EY divane, ey divane diyerek geziniyordu.
Hafif bir kızgınlık hâli içindeydi. Duruma bakılırsa öfkesi dışarıya karşı değildi.
Kendineydi.
Kınıyordu kendisini durmadan.
Bir alıp veremediği vardı ve hesap zamanı gelmişti.

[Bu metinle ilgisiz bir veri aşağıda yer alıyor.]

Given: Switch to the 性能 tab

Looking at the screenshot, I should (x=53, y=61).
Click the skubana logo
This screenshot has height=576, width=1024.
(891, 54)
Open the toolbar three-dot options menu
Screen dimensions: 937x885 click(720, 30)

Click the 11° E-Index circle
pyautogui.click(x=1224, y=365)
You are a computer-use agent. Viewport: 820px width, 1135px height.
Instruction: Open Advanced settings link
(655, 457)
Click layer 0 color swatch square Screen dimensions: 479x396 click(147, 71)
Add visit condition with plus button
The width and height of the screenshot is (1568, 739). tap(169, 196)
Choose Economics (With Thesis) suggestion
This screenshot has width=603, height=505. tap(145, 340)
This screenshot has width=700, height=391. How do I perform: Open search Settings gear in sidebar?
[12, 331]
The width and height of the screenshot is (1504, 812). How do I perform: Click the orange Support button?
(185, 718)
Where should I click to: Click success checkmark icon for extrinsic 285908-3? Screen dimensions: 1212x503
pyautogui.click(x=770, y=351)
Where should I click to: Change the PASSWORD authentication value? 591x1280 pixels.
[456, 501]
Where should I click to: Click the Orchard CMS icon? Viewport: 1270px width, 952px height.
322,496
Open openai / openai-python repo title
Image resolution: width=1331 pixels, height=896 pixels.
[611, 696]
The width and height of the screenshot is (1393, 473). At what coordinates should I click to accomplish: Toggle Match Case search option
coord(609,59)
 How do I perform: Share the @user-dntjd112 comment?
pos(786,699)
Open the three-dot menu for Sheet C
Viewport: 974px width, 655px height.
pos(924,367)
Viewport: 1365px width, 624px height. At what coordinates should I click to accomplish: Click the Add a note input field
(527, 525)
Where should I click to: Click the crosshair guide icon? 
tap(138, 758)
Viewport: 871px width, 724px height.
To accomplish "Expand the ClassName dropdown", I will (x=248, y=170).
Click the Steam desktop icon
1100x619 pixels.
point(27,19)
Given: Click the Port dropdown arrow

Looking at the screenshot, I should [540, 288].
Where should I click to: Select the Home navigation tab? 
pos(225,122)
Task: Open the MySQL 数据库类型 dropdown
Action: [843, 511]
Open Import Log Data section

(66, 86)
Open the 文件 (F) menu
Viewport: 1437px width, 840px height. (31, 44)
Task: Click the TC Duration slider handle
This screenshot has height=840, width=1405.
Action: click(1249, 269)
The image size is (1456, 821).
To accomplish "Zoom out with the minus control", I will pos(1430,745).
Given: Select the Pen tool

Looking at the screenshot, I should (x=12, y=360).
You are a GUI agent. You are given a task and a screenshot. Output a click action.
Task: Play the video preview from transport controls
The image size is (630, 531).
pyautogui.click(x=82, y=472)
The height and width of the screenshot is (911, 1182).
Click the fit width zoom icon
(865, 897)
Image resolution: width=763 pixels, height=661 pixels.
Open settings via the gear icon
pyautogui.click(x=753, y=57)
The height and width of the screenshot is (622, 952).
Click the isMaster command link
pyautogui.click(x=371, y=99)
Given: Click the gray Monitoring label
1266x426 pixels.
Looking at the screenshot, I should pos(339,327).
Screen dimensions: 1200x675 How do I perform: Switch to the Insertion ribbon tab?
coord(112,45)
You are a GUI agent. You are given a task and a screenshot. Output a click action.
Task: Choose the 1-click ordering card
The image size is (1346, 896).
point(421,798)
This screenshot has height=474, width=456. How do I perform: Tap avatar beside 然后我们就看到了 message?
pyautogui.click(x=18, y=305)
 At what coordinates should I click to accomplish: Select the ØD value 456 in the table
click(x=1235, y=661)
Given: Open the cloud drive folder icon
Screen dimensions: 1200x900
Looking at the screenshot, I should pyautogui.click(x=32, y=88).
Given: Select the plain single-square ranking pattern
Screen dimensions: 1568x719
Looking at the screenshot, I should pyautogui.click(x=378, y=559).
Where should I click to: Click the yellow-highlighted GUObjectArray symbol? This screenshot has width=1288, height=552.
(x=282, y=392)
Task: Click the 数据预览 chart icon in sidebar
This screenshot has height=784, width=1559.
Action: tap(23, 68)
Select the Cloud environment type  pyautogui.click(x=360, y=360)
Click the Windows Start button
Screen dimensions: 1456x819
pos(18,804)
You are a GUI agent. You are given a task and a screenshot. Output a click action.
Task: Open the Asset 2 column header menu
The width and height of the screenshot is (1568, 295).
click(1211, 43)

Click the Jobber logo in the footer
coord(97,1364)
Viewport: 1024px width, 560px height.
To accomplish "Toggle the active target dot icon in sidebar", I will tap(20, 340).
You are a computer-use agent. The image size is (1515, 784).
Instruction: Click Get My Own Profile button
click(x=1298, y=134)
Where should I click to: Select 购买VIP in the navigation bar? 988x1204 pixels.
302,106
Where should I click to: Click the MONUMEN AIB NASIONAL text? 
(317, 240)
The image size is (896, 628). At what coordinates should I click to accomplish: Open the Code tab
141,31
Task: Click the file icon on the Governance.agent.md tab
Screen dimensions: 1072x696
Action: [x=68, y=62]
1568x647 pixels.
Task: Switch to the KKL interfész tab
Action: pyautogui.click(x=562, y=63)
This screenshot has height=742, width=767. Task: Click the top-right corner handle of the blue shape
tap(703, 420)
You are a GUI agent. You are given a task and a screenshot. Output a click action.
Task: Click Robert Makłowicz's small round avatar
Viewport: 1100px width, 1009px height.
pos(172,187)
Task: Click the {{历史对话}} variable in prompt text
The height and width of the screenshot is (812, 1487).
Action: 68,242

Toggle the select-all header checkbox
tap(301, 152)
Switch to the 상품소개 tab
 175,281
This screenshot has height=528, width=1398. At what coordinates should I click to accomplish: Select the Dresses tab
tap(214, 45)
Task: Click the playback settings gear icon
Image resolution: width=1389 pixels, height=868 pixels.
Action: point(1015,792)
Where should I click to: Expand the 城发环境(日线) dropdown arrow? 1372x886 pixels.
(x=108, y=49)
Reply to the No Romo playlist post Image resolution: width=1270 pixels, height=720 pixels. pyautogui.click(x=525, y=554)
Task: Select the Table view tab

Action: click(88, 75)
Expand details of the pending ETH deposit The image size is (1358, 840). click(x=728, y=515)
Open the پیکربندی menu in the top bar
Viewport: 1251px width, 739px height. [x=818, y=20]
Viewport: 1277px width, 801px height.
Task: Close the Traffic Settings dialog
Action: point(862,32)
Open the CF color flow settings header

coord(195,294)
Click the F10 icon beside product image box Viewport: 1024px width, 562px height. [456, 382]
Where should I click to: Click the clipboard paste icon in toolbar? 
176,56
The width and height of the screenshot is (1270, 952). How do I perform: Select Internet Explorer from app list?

Zaman zaman adımlarını sertleştiriyor aralarda da hafifletiyordu. Kızgın bastığında ayaklarını sanki bir şeyleri ezmek istiyor gibiydi.
Ezecek ve kurtulacak gibiydi.
Kararlı basıyor ve ayağını hemen kaldırmıyordu. Can çekişmesini ister gibiydi.
Bir süre sonra bu hâli değişiyor daha naif bir hal alıyordu.
Toprağı incitmekten vaz geçiyor belli belirsiz basarak yürüyüşünü devam ettiriyordu.
Hâlden hâle geçiyordu.
Kızgınlığın azabı geçince merhametin sarmalayıcılığı kendini daha net hissettiriyordu.
Değişmeyen bir şey vardı. O da dilinde tekrar ettiği cümle: Ey divane, ey divane.
Uzunca bir zaman böyle devam etti. Sonra bir tabure bulup kendini duvar dibine attı. Sırtını yasladı. Bir desteğe ihtiyacı vardı.
Başını kalbine doğru indirdi, gözlerini yumdu.
Sessizleşti.
Yanaklarına ılık bir damla gönderdi gözlerinden.
Gözü değil de gönlü ağlıyordu âdeta. Hıçkırıkları içeriden işitiliyor gibiydi.
En son yüreği diline şu cümleyi bıraktı.
Sen daha bir bülbülün sesini bile işitmemişsin. Sesinin güzelliği ile şöhret bulmuş ötücü bir kuşu ruhunda misafir etmemişsin. Yâr sesini işitmeye talipsin.
Be hey divane.
Yâr, sesini yâr olmayana duyurur mu hiç?!